本日の日経新聞朝刊企業面「雇用 派遣業界に聞く 下」パソナグループ南部靖之代表のインタビューから以下メモ。
-製造業派遣の契約打ち切りについて要因をどうみているか。
「製造業が各地に新設した工場の労働力は二、三年前まで、期間工など直接雇用の非正規社員だけでなく請負社員にも依存していていた。工場長は請負社員に直接、指揮命令できない。繁忙期なので三十分残業してほしいなどと指示すれば法に抵触する」
「一部製造業が請負社員に指示を出していたことが偽装請負といわれ、厚生労働省は各社に直接雇用か派遣社員に置き換えるよう求めた。そのころ製造業への派遣期間を三年に延ばす制度変更が重なった。その契約期限が今年に集中する。期限切れを前に製品の売れ行きが目に見えて悪くなった昨秋から、工場側は派遣契約の打ち切りを前倒しで始めた。派遣打ち切りの背後にそうした構造要因がある。コンプライアンス不況の一種だ」
「小泉の規制緩和路線が身分の不安定な派遣社員を多く生み出した」みたいな「物語」が、如何に一面的な見方であるかがよくわかる。

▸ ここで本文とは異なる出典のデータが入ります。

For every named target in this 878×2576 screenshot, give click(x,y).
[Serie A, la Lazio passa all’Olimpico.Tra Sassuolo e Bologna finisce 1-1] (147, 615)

製造業という業態にとって景気変動による雇用調整が必須命題である以上、製造業派遣を禁止したところで、請負の復活など他の形態での非正規雇用に置き換わるだけだろう。
それよりも雇用からあぶれた人たちへのセーフティネット構築や、社会全体の雇用流動性を高めることのほうが余程重要なことのように思います。